Location
- 605 West New Hampshire Ave DeLand, Volusia, Florida 32720 United States 29°00′29″N 81°18′51″W﻿ / ﻿29.00811°N 81.31426°W

Information
- School type: Public middle school
- Established: January 1962
- School district: Volusia County Schools
- Superintendent: Dr. Carmen Balgobin
- CEEB code: 1201920
- Principal: Tai Swift
- Teaching staff: 32.00 (FTE)
- Grades: 6-8
- Enrollment: 664 (2024–2025)
- Student to teacher ratio: 20.75
- Colors: Red, Black & White
- Accreditation: Florida State Department of Education
- Website: southwestern.vcsedu.org

= Southwestern Middle School (Florida) =

Southwestern Middle School (formerly Euclid Junior Senior High School) is a middle school located in DeLand, Florida, United States. It is part of the Volusia County School District.

==History==
The school originally operated as a high school. Named Euclid Junior Senior High School, it opened in 1962. In 1964, it was renamed to Southwestern High School.
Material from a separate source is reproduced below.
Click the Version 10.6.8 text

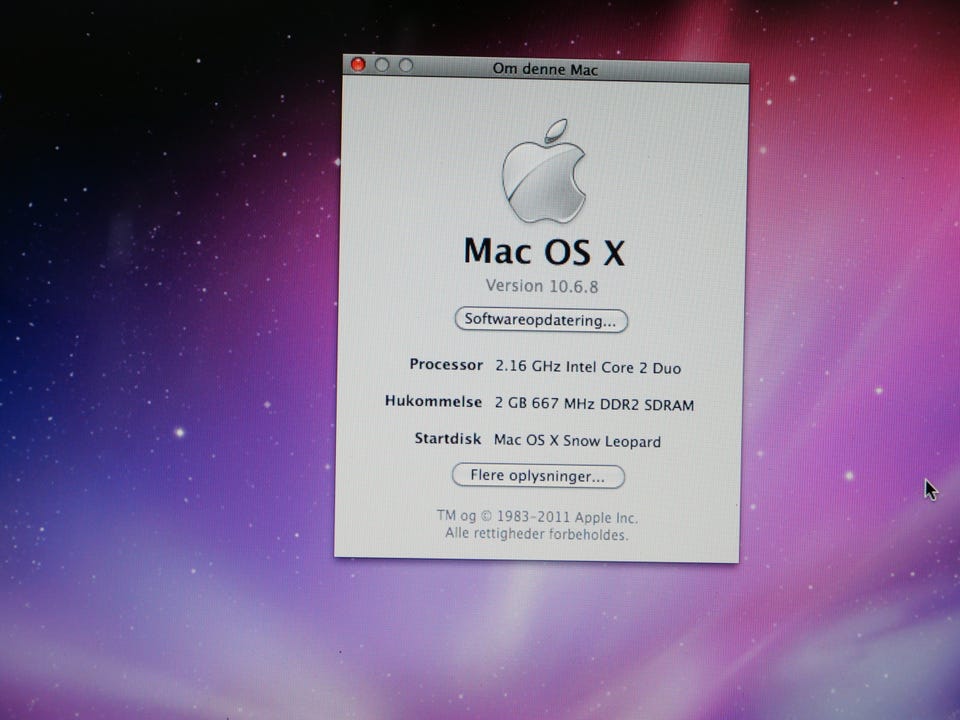542,286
In 1969, the school was completely revamped into a sole 7th grade school called the Southwestern 7th Grade Center. In 1988, the school was revamped a second time as a 6-8 middle school called Southwestern Middle School, belonging to the Volusia County School District. At one point, the school received status as a Five Star School by the Florida Department of Education.

===2026 shooting plot===
On February 22, 2026, a 6th grade student of the school, 12-year-old Josephine Simmons-Peters, was arrested after a friend of hers reported to authorities that she wrote a 13-page manifesto about her plans to shoot up the school. The plan mapped out how to get guns onto school grounds, and where to conceal them. The manifesto also included names of specific students who were allegedly bullying her, a teacher who gave her a bad grade a few days prior, and the school's resource officer. She planned on committing suicide after the attack. Authorities alleged that the manifesto was "riddled with graphic language."

Simmons-Peters was charged with making written threats to kill and misuse of a two-way communication device.